- DVD cover
- Directed by: Andrew Sugerman
- Written by: Bernie Kahn
- Produced by: Gilbert Adler Otto Salamon
- Starring: Ann Dusenberry Rhonda Shear
- Cinematography: Stephen W. Gray
- Edited by: Larry Bock
- Music by: Michael Cruz Linda Schreyer
- Distributed by: (US) MGM (DVD)
- Release date: November 1985 (US);
- Running time: 88 minutes
- Country: United States
- Language: English

= Basic Training (1985 film) =

1985 film by Andrew Sugerman

Basic Training (a.k.a. Up the Military) is a 1985 sex comedy film by Andrew Sugerman.

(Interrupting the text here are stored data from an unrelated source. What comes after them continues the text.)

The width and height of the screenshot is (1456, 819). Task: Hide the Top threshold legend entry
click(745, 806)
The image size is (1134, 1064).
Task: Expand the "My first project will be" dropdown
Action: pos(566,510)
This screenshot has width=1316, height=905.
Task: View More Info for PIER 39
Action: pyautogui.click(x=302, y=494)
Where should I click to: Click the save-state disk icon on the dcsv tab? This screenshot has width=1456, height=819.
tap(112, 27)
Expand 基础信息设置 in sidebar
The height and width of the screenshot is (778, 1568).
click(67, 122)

It is often considered to be one of the worst films of 1985. While set in Washington, D.C., most of the production was filmed in Los Angeles, including Bob Hope Patriotic Hall. During production the working title was "Up The Pentagon."

==Plot==
Melinda is a female employee of The Pentagons public information service, who loses her job when she refuses to give in to her male superiors' sexual advances. She then becomes outraged by the Pentagon's "un-patriotic" actions, and takes revenge on them by using her physical charms to seduce the top brass into letting her back into the Pentagon. After being re-employed, she sets out to manipulate them to her will and destroy their careers, thus ridding the US government of what she sees as "perverts", who care more about cheap thrills than national security. She eventually seduces the Russian ambassador into betraying valuable military secrets by offering him among other things "the most scrumptious little breasts" as well as something (left unsaid) which she declares to be the "softest, moistest, sweetest". In the end she is appointed Secretary of Defense as a reward.

==Cast==
- Ann Dusenberry as Melinda
- Rhonda Shear as Debbie
- Angela Aames as Cheryl
- Will Nye as Lt. Cranston
- Walter Gotell as Nabokov
- Marty Brill as General Strombs
- William A. Forester as General Kane

===Home media release===
MGM released a pan and scan DVD in 2003.